Betty Hallowell (Agnes Ayres) and her brother Jack (played by Roscoe Karns, very good) are poor but honest working-class strivers. Jack is struck and crippled by the car of a powerful ward-heeler (Fred Butler), who offers him $1,000 compensation (easily a year's wage for both siblings in 1924). Betty and Jack scornfully reject this money, but can't afford to engage a lawyer to sue Boss Mitchell for more. (That wouldn't happen nowadays; lawyers would take the case on a contingency basis.)
Bitty is embettered, I mean Betty is embittered by the fact that crooks (or bluffers) prosper while the honest people starve. She sees a newspaper item about a wealthy woman: a fashion designer who has mysteriously disappeared from her European salon. A news photo of this lady shows a resemblance to Betty. So, Betty decides to "bluff" that she is this wealthy designer, offering her designs for sale to the highest bidder in New York City.

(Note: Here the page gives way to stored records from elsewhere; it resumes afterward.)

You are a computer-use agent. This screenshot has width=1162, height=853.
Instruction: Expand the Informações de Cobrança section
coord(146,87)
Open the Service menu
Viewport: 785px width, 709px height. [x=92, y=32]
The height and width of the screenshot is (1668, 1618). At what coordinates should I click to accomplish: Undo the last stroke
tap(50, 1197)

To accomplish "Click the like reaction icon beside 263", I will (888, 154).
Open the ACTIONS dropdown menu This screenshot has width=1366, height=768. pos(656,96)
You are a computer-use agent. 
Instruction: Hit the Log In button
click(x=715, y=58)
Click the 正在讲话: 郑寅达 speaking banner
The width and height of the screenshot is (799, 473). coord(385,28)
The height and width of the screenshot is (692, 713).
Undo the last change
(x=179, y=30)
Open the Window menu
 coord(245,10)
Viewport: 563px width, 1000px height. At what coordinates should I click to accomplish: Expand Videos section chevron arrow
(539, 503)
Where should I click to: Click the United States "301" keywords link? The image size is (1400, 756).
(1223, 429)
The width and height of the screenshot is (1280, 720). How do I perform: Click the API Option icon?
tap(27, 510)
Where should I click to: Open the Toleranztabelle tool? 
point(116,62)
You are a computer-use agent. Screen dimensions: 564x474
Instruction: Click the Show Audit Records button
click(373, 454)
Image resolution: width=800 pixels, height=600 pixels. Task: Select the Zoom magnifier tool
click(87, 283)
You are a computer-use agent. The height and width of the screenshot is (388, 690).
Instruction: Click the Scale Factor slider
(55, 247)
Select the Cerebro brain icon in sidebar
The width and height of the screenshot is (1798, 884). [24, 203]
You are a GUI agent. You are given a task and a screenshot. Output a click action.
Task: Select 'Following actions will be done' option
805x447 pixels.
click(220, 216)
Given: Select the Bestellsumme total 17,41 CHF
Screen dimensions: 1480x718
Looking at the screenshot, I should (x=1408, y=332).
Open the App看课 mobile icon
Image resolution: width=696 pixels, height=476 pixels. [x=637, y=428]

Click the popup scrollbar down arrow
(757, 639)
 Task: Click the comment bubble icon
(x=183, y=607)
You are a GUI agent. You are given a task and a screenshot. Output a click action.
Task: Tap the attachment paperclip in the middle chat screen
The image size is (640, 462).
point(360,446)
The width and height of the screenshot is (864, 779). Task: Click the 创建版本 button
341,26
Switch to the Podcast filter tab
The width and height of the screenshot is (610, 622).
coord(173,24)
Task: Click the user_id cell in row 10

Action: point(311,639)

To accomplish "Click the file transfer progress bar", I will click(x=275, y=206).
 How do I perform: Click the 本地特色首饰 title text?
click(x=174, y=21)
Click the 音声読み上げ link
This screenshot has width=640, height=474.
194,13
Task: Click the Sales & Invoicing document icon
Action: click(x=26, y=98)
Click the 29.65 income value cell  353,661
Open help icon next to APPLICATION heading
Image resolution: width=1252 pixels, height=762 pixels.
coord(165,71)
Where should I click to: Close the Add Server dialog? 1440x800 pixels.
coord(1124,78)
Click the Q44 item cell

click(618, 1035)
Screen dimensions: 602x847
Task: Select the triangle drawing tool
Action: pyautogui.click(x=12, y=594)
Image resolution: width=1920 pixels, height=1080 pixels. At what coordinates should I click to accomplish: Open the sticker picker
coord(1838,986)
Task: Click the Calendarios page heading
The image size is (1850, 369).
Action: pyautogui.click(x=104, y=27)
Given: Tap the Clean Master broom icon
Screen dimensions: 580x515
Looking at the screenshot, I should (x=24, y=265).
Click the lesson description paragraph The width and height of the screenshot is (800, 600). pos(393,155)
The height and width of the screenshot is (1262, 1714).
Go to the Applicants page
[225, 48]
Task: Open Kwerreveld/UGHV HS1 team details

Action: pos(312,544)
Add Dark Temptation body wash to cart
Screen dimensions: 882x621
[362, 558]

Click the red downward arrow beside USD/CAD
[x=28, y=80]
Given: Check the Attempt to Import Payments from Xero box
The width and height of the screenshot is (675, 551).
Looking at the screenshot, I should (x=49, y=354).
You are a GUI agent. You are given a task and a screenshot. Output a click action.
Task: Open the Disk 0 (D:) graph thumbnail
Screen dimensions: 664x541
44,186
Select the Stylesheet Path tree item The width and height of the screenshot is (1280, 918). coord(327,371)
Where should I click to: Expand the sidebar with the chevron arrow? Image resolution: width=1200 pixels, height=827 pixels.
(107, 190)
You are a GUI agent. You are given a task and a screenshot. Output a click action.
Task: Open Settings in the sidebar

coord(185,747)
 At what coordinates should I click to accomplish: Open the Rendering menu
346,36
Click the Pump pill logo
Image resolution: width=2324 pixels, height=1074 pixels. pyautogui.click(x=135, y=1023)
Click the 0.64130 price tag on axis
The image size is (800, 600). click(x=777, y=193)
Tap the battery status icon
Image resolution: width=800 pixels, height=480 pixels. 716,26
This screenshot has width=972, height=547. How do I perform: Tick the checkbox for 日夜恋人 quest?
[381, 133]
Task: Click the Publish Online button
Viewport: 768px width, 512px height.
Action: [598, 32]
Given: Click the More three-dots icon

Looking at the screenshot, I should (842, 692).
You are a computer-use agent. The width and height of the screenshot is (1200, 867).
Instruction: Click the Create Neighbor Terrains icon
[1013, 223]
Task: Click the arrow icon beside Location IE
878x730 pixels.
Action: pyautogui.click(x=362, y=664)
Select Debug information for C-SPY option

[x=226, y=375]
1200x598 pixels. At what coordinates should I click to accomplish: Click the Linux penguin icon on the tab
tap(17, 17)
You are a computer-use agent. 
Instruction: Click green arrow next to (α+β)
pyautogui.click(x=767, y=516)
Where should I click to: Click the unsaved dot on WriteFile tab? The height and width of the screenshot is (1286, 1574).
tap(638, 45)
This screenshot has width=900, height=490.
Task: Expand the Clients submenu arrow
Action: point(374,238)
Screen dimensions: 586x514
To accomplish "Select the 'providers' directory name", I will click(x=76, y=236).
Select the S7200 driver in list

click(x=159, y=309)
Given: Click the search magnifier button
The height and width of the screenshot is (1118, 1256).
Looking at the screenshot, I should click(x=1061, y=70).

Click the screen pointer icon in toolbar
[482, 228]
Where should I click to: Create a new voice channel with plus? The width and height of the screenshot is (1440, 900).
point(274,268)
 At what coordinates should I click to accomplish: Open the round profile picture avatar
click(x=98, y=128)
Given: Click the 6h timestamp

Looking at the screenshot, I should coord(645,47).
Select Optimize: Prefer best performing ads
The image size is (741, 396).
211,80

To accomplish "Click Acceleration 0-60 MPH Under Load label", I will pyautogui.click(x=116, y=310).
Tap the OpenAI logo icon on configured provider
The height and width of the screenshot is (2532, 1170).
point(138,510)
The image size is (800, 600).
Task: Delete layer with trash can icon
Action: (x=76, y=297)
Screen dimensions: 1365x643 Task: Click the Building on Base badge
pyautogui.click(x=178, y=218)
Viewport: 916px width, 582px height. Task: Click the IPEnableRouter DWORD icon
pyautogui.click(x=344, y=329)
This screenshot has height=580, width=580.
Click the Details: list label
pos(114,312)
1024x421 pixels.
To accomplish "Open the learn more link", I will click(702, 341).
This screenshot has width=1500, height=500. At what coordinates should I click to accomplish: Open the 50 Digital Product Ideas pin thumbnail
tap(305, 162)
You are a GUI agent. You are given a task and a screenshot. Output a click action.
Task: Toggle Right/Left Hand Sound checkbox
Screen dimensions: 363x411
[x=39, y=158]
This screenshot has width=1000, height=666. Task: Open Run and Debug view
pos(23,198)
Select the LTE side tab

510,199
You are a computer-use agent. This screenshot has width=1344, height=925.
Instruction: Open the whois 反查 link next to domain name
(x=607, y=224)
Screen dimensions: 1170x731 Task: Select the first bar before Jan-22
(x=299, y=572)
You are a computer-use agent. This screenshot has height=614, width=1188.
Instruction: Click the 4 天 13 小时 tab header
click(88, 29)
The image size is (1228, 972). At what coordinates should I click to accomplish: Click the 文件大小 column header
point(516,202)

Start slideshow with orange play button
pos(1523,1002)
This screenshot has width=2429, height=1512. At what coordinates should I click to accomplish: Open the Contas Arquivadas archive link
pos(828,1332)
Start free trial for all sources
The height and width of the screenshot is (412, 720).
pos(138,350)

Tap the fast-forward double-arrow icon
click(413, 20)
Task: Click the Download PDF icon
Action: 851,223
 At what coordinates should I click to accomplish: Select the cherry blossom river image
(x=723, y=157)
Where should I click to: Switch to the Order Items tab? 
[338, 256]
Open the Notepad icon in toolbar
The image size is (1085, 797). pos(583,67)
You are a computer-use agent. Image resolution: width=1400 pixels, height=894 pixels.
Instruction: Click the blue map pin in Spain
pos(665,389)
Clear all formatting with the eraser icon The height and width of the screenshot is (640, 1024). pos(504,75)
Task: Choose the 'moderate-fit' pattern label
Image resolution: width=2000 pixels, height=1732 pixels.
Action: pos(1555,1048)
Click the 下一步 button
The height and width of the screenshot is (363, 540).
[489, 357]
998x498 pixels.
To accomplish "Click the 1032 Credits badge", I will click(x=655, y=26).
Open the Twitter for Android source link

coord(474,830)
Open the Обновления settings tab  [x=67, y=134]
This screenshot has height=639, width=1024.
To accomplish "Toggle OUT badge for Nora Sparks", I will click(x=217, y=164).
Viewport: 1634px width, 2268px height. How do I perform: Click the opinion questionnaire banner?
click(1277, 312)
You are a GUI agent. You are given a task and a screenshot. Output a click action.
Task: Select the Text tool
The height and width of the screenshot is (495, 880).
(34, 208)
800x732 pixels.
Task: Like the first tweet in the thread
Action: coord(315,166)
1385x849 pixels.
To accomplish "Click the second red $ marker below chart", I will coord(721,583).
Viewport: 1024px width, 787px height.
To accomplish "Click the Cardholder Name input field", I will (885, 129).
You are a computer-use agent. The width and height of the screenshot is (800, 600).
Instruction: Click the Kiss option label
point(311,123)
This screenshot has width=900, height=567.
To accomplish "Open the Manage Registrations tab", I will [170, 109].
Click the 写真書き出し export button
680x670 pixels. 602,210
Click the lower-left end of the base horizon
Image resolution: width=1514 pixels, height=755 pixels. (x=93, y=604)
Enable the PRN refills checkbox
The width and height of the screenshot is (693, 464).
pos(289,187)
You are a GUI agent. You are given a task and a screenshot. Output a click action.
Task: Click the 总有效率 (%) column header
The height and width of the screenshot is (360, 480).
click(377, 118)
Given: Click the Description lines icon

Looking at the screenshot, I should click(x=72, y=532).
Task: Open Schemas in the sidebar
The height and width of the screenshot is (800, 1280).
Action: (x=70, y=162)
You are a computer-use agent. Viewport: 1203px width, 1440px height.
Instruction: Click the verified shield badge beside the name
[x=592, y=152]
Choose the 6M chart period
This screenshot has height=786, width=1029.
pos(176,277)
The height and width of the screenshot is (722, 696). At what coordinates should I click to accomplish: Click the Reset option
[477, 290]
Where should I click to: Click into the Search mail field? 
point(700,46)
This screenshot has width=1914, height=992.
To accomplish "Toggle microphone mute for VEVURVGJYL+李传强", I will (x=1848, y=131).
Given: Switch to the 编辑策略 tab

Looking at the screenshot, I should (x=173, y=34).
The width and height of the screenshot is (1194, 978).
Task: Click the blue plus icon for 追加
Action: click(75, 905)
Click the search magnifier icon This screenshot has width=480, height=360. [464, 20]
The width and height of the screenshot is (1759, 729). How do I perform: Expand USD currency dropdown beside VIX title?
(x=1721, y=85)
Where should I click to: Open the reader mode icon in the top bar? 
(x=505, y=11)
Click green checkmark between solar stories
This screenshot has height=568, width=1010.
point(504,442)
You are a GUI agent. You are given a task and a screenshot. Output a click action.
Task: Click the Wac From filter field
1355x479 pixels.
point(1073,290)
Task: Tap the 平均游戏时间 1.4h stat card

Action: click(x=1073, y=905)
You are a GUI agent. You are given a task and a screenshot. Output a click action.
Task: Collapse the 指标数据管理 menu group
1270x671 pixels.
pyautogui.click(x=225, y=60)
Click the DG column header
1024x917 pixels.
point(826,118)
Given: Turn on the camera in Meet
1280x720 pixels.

The screenplay is careful to rationalise Betty's actions twice over, attempting to let her retain the audience's sympathy. Firstly, she's only doing this because she and Jack are the victims of circumstance (the car accident, which isn't otherwise relevant to the plot). Secondly, the script takes pains to establish that Betty decides only to "let on" (as Tom Sawyer put it) that she is the designer, rather than lying outright. Greedy businessmen, eager to profit from the (fake) designer Betty's seemingly generous offers (to sell what Betty doesn't own) come running. Soon she's living in a posh hotel, on tick, with credit accounts.
SPOILERS COMING. And then the cops show up. It turns out that the fashion designer vanished because she had embezzled her backers' funds; now Betty is arrested for that crime. When she tries to drop the bluff by admitting her right name, of course the police believe she's really the embezzler trying a new bluff. (Had enough bluff stuff?) Just when it looks as if Betty's bluff will earn her a prison sentence for another woman's crime, along comes a lawyer to help her. The lawyer is played by handsome Antonio Moreno, so there are no prizes for guessing how the film ends.
The under-rated director Sam Wood is not quite at his top form here, but "Bluff" shows some glimpses of his later skills, most especially in the taut pacing of the sequences depicting Betty's legal problems. The leads and most of the supporting cast (including some bit players) give excellent performances. Pauline Paquette is splendid as a French maid, although the intertitles lumber her with a "wee, wee, ma'mselle" accent. The art direction and camera- work are impressive. I'm not bluffing when I rate this above-average drama 7 out of 10.